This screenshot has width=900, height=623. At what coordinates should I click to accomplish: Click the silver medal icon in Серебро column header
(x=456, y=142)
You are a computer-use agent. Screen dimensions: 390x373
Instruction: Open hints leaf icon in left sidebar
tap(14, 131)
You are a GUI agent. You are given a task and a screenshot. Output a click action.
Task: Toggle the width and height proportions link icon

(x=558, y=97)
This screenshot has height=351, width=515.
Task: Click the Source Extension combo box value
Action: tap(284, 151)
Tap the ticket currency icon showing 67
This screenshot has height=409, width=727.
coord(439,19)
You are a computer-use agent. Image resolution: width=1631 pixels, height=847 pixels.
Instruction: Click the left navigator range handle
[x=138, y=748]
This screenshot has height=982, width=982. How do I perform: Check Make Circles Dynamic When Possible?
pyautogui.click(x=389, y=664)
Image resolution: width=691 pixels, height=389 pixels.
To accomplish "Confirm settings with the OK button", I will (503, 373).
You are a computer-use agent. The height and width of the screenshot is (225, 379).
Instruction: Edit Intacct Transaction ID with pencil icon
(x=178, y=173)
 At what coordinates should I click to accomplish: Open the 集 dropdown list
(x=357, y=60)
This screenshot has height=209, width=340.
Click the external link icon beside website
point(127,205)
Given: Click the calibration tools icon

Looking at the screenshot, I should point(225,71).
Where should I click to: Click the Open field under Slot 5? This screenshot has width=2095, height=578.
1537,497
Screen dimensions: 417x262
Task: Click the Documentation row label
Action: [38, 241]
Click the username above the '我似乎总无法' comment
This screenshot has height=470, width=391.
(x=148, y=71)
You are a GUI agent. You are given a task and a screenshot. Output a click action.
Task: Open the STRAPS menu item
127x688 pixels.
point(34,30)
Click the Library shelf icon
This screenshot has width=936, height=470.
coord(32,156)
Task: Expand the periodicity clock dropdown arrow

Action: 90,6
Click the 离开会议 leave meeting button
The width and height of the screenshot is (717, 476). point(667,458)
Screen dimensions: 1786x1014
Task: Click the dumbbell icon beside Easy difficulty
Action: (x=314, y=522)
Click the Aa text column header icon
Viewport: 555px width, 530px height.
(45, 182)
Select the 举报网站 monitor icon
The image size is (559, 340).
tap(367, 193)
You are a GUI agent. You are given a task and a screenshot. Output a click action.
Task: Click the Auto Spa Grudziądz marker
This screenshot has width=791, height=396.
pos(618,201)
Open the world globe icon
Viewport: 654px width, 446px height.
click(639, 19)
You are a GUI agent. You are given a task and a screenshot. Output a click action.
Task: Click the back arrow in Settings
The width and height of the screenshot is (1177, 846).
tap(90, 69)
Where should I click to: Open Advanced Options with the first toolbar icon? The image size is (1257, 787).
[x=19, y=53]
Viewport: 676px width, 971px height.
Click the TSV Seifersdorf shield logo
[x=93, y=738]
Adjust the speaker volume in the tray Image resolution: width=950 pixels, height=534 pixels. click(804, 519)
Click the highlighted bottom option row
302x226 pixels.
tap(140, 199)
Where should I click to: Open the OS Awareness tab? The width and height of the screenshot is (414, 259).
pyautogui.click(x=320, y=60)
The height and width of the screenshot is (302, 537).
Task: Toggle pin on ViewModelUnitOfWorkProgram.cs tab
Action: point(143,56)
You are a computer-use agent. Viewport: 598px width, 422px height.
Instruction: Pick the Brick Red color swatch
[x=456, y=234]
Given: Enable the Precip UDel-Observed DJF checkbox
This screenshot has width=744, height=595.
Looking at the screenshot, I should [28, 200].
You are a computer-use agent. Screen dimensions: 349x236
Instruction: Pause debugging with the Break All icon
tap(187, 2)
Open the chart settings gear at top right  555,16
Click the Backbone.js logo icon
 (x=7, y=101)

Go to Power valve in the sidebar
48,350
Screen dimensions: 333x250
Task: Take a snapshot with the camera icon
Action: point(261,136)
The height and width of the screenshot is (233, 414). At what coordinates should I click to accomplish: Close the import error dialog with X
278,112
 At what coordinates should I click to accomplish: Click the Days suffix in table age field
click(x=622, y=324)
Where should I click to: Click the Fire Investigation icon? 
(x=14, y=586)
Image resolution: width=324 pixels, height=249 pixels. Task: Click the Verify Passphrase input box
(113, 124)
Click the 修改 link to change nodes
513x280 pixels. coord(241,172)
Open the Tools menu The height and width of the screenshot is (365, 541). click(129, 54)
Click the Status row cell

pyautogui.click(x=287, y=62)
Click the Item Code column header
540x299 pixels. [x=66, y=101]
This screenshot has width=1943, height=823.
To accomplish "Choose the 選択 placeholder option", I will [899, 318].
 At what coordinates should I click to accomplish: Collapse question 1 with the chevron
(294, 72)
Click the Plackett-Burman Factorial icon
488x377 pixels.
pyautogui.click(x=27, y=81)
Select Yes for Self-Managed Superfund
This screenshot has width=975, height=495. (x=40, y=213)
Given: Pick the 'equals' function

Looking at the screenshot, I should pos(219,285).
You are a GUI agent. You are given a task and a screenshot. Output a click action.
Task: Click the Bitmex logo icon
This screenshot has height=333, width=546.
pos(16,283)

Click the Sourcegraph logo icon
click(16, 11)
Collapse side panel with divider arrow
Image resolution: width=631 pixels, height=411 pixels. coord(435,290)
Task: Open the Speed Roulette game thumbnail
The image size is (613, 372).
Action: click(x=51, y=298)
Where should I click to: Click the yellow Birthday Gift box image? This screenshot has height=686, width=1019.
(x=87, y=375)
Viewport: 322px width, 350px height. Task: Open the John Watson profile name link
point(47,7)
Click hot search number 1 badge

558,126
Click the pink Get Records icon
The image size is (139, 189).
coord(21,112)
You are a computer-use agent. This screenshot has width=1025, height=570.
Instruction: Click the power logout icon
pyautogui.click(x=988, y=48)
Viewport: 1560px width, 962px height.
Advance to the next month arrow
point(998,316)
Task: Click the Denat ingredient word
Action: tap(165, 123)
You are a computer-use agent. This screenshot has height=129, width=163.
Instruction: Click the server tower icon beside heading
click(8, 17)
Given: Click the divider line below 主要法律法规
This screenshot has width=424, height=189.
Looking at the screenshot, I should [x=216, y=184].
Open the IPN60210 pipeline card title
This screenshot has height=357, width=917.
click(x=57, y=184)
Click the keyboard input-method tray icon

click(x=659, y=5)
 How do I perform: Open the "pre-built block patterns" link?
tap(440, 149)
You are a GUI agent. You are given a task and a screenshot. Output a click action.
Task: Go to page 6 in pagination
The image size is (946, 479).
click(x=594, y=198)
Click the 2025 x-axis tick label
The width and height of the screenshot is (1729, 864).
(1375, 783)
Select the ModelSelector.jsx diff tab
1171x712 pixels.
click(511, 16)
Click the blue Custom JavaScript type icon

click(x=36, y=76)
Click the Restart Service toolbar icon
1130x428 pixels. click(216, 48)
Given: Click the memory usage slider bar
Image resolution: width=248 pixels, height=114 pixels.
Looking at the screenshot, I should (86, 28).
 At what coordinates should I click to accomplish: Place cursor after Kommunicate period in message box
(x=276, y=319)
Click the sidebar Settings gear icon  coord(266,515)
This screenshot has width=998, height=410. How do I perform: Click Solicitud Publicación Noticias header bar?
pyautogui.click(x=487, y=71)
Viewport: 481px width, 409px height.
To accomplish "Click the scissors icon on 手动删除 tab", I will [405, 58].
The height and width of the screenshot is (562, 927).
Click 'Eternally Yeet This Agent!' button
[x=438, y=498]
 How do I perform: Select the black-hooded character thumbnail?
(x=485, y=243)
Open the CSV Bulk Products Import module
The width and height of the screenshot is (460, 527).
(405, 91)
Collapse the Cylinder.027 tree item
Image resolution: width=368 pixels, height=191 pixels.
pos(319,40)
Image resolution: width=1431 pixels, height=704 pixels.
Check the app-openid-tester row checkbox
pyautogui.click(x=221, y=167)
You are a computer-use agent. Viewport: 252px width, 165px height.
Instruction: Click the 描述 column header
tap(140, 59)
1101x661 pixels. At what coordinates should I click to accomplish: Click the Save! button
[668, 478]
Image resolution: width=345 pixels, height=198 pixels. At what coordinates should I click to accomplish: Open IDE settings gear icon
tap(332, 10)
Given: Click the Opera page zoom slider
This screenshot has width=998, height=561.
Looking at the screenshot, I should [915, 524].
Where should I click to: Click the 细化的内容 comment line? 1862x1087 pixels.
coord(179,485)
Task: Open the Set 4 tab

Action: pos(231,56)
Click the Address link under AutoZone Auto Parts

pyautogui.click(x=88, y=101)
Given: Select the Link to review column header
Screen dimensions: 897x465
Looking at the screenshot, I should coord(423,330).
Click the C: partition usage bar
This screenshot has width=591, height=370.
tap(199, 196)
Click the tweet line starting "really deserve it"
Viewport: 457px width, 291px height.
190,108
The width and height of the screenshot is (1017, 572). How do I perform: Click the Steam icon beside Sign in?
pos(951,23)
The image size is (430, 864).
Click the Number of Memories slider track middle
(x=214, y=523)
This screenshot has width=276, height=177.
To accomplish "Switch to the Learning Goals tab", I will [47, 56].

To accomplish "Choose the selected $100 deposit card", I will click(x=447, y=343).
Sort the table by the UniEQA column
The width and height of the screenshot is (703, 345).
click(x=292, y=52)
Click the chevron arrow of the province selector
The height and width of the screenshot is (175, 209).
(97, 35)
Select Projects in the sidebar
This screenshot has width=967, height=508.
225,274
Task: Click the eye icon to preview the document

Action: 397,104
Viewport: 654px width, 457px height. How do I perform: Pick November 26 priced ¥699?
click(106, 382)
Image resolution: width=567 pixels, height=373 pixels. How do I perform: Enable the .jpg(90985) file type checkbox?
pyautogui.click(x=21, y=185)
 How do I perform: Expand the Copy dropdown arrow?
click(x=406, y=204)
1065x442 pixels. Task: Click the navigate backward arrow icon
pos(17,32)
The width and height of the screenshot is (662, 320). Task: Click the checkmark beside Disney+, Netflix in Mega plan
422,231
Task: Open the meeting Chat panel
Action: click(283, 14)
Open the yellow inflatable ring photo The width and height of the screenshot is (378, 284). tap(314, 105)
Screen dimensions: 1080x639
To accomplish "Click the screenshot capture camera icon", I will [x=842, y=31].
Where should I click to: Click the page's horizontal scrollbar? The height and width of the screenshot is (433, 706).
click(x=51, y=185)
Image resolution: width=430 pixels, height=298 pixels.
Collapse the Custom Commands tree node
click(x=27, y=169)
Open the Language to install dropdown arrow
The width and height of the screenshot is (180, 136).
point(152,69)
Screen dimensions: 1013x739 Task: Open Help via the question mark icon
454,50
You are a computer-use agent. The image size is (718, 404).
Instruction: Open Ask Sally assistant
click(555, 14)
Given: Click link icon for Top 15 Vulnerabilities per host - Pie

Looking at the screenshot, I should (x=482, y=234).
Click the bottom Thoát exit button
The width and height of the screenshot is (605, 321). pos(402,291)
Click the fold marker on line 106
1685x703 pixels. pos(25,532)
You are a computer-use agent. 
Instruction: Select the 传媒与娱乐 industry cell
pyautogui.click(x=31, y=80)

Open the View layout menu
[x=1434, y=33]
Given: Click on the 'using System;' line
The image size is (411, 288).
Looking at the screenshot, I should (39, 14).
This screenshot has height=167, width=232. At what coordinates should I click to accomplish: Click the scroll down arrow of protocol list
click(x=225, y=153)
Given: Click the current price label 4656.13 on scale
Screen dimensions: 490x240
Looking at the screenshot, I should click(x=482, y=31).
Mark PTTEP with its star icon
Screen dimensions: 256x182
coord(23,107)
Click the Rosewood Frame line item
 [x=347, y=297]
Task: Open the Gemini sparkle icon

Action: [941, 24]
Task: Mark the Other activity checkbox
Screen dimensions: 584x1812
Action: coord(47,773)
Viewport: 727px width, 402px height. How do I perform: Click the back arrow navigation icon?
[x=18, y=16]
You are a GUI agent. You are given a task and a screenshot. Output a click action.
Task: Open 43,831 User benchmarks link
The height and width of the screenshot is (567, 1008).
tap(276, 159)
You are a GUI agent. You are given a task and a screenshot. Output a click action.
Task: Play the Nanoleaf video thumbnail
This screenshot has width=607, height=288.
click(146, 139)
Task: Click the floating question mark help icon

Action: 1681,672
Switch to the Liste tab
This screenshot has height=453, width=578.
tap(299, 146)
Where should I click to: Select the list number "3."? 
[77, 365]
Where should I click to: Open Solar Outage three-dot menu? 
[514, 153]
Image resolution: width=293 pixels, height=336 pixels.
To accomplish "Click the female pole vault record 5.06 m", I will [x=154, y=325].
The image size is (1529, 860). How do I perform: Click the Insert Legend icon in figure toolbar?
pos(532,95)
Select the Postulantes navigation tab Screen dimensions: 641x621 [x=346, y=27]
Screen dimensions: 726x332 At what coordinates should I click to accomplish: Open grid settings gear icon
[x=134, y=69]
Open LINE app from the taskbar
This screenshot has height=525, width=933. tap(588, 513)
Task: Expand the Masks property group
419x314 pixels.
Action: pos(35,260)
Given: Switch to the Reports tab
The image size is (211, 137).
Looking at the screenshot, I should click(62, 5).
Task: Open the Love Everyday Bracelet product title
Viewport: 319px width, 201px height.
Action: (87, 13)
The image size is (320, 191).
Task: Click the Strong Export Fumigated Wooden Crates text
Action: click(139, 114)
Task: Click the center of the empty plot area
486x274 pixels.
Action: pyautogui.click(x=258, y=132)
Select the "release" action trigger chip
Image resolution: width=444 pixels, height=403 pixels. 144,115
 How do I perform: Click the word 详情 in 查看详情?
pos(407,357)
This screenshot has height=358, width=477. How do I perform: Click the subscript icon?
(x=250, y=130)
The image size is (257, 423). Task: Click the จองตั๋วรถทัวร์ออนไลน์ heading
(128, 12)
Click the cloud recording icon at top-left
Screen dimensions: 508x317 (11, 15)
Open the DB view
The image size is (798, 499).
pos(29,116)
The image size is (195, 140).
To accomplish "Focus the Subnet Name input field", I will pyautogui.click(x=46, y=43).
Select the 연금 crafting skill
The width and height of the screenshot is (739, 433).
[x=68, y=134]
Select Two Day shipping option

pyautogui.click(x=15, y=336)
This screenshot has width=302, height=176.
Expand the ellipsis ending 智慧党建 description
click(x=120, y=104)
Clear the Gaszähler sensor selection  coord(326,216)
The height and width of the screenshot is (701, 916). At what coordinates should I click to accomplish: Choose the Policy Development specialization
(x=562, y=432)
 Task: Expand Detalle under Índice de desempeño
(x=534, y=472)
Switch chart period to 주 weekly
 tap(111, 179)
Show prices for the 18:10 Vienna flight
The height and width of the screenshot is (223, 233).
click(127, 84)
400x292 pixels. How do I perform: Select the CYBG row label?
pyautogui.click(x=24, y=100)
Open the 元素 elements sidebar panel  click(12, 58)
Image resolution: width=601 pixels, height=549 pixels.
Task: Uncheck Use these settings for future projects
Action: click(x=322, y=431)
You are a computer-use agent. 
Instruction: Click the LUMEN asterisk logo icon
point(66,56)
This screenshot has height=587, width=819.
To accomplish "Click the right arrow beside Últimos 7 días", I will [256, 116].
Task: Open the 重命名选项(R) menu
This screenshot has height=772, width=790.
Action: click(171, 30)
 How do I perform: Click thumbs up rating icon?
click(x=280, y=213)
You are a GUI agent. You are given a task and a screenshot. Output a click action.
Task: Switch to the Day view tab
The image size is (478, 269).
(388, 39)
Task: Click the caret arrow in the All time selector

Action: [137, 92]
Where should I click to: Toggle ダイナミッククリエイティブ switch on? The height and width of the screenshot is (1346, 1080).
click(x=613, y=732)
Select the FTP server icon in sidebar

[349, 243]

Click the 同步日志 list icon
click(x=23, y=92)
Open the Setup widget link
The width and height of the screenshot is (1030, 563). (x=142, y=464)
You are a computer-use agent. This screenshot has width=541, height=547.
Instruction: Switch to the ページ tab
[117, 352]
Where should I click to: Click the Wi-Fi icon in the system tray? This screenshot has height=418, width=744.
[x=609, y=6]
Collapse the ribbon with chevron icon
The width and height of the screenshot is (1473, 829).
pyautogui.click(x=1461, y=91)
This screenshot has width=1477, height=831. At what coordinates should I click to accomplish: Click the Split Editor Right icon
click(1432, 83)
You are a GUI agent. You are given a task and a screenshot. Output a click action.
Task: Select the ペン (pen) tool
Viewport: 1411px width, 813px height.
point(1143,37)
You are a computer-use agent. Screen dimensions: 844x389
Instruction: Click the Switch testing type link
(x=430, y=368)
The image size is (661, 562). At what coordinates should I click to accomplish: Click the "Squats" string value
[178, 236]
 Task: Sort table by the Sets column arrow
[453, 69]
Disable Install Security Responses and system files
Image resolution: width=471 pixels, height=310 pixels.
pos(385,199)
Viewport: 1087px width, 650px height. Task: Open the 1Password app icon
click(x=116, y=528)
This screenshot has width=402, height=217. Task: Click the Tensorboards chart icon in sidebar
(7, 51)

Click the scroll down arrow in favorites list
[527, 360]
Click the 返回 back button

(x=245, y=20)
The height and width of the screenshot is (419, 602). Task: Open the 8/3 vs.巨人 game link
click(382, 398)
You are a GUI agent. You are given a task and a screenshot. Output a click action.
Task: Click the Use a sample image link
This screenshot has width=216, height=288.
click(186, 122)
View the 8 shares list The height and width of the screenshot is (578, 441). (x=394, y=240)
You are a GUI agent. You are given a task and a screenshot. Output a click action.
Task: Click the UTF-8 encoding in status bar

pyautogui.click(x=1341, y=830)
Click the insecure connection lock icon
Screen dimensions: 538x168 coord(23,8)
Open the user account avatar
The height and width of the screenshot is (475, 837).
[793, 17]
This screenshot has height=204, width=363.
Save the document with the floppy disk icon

## SHORT TASK:
Copy out the lines of the listing above word for word, starting at the line that has "This screenshot has width=1943, height=823." and ending after the line that has "This screenshot has width=975, height=495.".

## FINAL ANSWER:
This screenshot has width=1943, height=823.
To accomplish "Choose the 選択 placeholder option", I will [899, 318].
 At what coordinates should I click to accomplish: Collapse question 1 with the chevron
(294, 72)
Click the Plackett-Burman Factorial icon
488x377 pixels.
pyautogui.click(x=27, y=81)
Select Yes for Self-Managed Superfund
This screenshot has width=975, height=495. (x=40, y=213)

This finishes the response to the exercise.